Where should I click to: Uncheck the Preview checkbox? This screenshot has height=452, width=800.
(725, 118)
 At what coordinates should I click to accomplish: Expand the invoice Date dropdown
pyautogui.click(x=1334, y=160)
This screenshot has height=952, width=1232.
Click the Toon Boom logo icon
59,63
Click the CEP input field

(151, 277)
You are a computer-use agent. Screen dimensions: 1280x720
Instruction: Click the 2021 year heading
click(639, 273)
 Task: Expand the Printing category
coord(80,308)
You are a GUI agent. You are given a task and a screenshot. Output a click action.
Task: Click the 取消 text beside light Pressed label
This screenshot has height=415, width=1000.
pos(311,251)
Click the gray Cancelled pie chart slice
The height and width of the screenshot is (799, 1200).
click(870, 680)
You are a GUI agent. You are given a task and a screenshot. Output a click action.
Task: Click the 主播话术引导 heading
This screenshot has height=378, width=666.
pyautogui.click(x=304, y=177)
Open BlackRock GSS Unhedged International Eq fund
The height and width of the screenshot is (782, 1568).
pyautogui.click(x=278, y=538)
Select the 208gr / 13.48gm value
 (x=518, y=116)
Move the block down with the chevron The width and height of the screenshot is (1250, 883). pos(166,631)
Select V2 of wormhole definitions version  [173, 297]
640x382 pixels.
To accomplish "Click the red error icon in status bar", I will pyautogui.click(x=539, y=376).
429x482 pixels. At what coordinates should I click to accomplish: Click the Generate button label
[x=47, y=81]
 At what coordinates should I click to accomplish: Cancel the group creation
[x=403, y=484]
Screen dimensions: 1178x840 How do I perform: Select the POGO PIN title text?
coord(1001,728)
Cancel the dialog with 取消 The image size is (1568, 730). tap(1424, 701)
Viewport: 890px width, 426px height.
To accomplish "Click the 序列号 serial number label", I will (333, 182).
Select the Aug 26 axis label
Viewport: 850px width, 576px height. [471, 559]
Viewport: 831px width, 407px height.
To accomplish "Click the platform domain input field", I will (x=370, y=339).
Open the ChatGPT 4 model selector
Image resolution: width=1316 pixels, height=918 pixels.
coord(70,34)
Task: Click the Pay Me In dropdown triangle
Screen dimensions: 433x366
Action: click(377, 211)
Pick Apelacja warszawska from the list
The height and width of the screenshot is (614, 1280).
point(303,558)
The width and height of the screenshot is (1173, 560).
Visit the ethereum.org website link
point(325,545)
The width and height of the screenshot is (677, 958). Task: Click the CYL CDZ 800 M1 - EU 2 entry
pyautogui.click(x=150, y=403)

* **WORK INSTRUCTION**
From the listing above, copy out each line where the word "will" appears.

* **REPLY TO THE EXERCISE**
To accomplish "Click the red error icon in status bar", I will pyautogui.click(x=539, y=376).
To accomplish "Click the 序列号 serial number label", I will (333, 182).
To accomplish "Click the platform domain input field", I will (x=370, y=339).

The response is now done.